Task objective: When you transcribe the entries below, keep the wording exact and omit the pictures.

Exercise materials:
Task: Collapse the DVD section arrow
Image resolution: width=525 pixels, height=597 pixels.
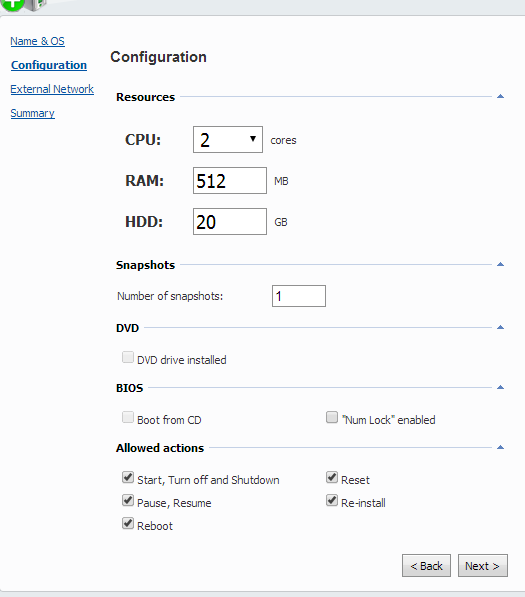Action: point(500,327)
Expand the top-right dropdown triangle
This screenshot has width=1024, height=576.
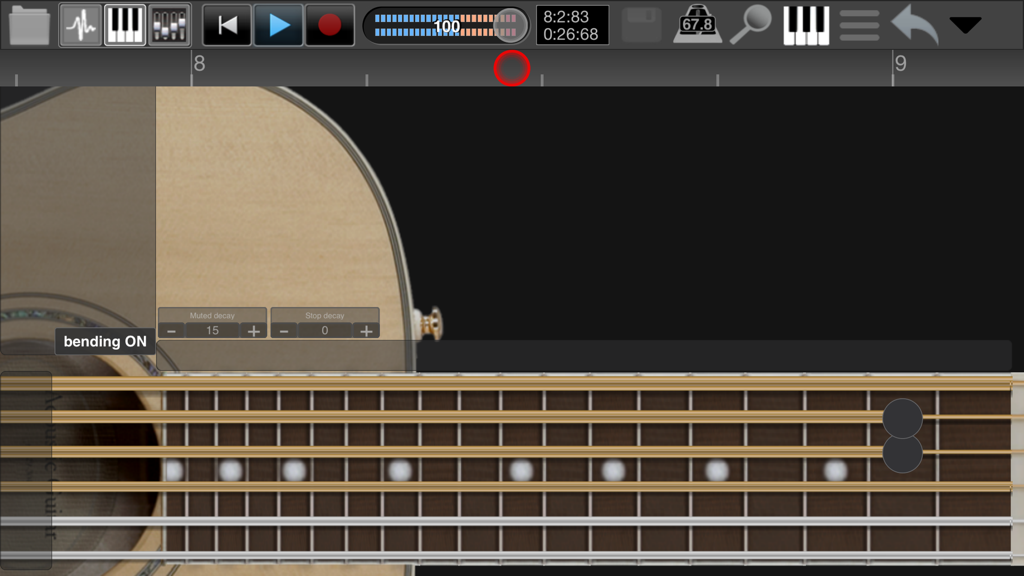pos(965,24)
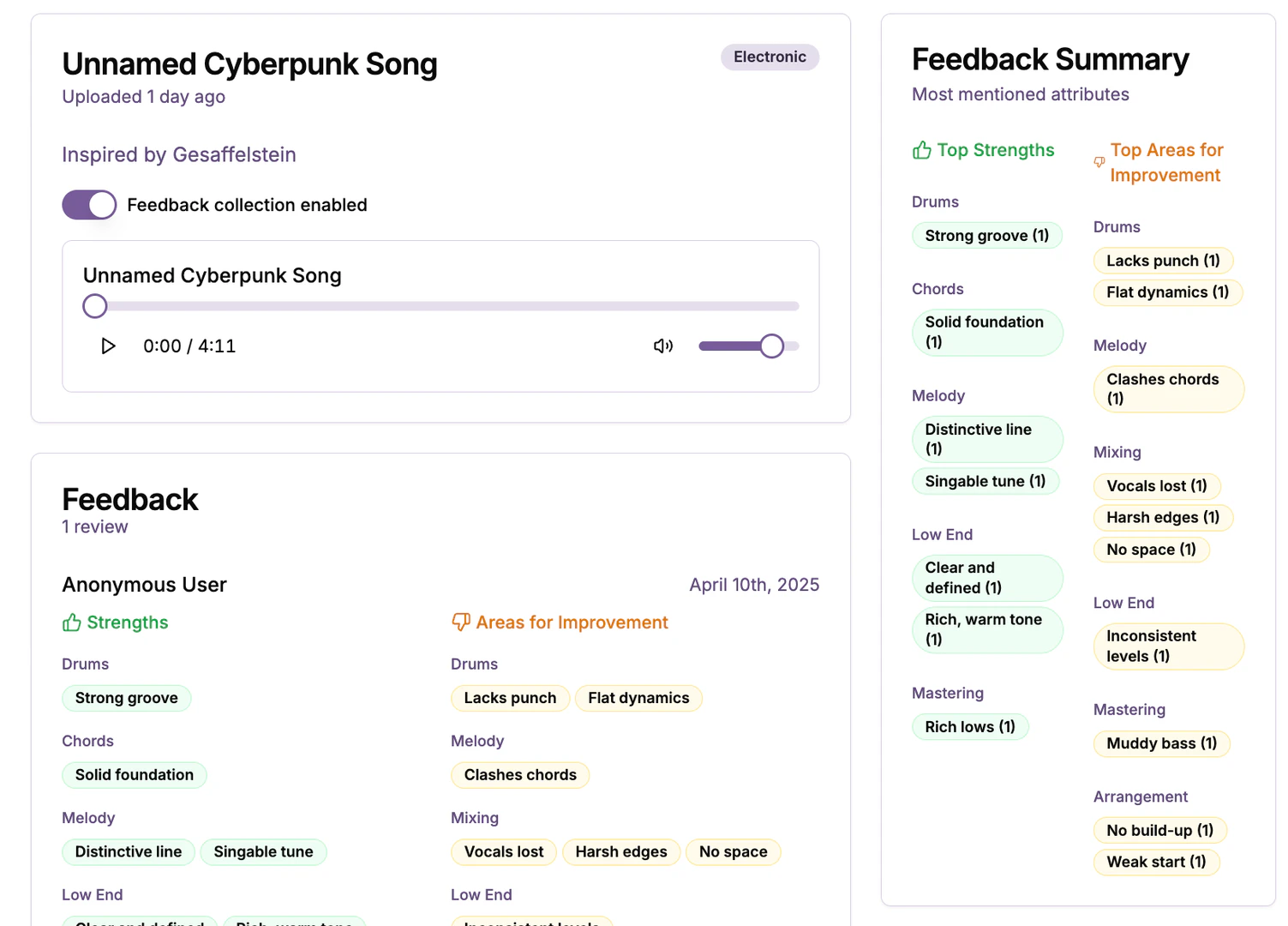Image resolution: width=1288 pixels, height=926 pixels.
Task: Click the Rich lows mastering strength tag
Action: pos(969,726)
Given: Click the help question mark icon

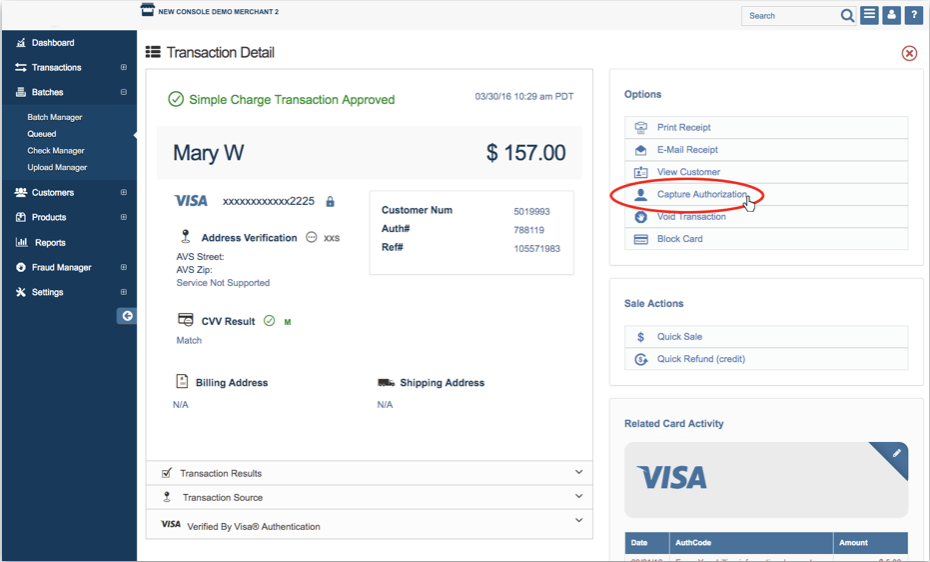Looking at the screenshot, I should tap(913, 16).
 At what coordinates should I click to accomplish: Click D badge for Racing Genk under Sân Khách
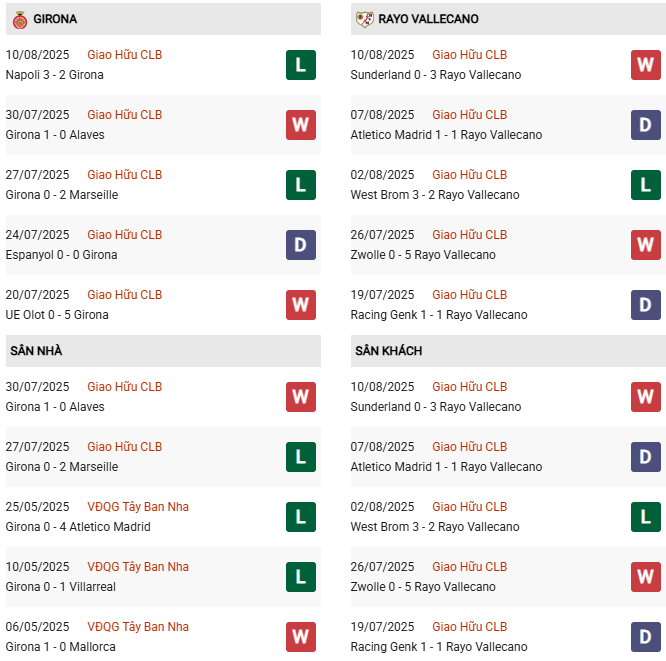tap(645, 637)
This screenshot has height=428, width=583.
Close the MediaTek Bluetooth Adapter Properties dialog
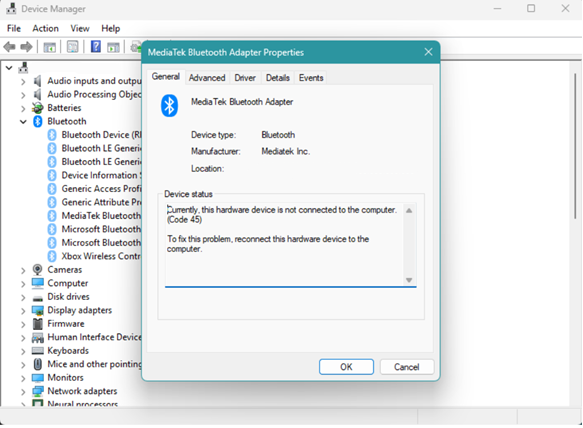pyautogui.click(x=428, y=52)
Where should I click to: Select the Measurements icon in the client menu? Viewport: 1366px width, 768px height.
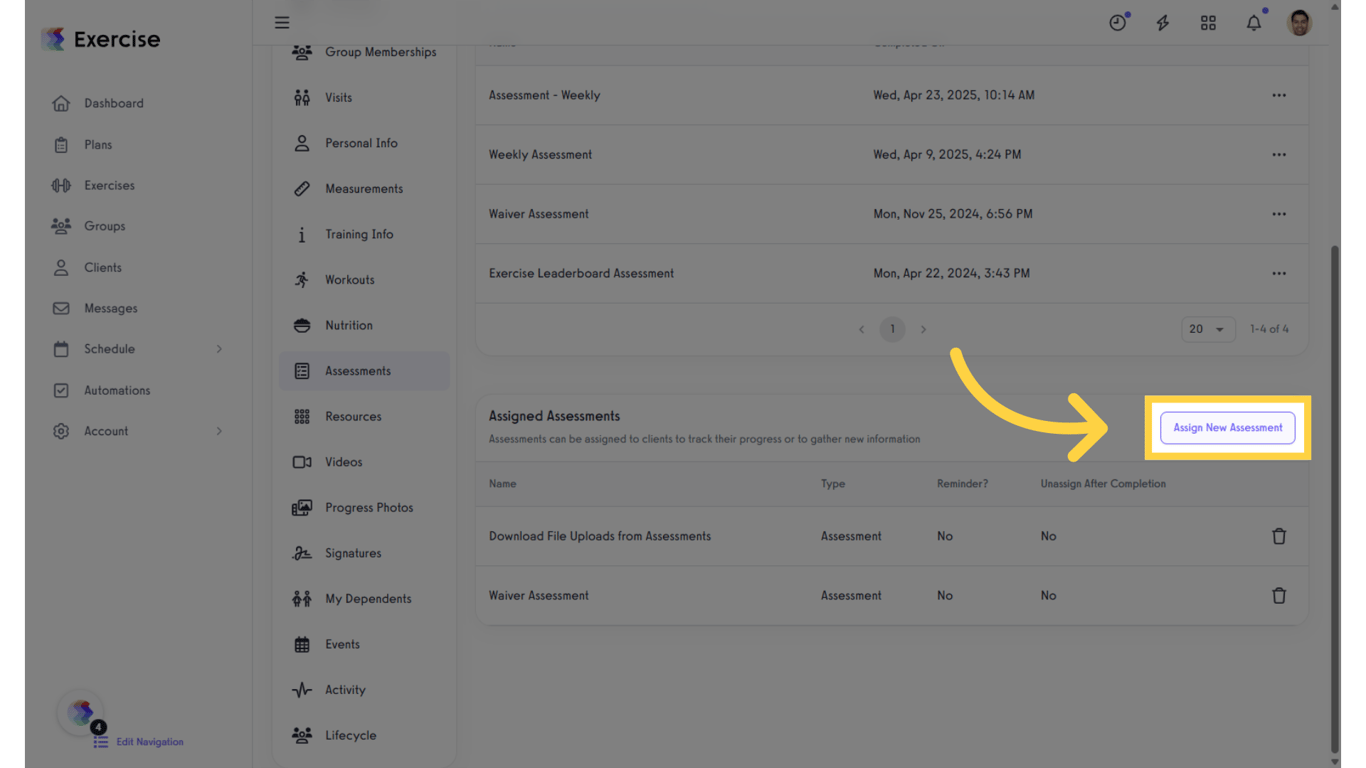click(301, 188)
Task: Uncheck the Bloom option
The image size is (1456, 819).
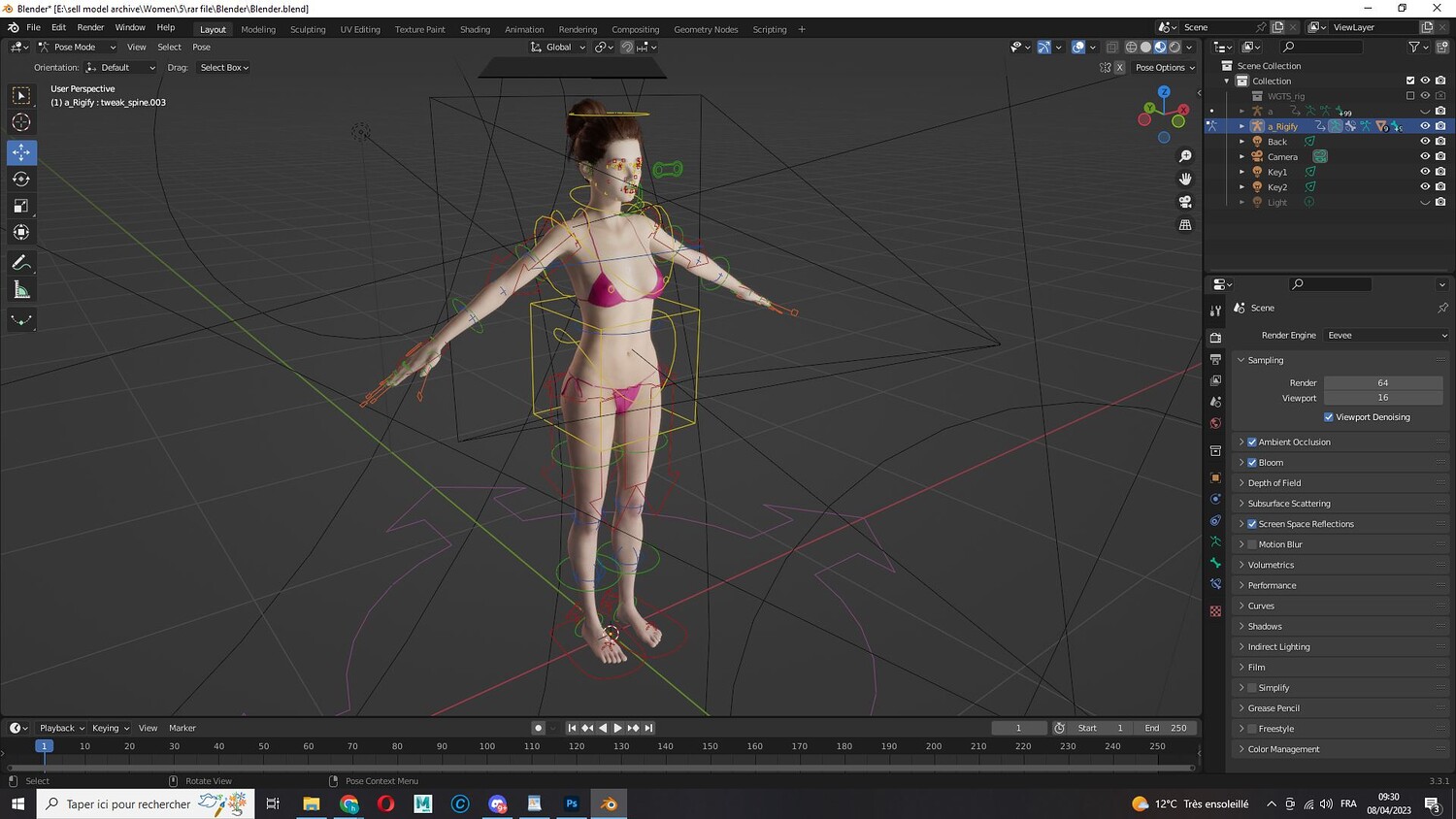Action: click(1252, 463)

Worked solution:
Task: Collapse the DVD section arrow
Image resolution: width=525 pixels, height=597 pixels.
Action: point(500,327)
Expand the top-right dropdown triangle
This screenshot has width=1024, height=576.
pos(965,24)
Image resolution: width=1288 pixels, height=926 pixels.
Task: Click the Rich lows mastering strength tag
Action: pos(969,726)
Given: Click the help question mark icon

Looking at the screenshot, I should tap(913, 16).
 At what coordinates should I click to accomplish: Click D badge for Racing Genk under Sân Khách
tap(645, 637)
This screenshot has height=428, width=583.
Close the MediaTek Bluetooth Adapter Properties dialog
pyautogui.click(x=428, y=52)
Where should I click to: Select the Measurements icon in the client menu? Viewport: 1366px width, 768px height.
click(301, 188)
Task: Uncheck the Bloom option
The image size is (1456, 819).
Action: click(1252, 463)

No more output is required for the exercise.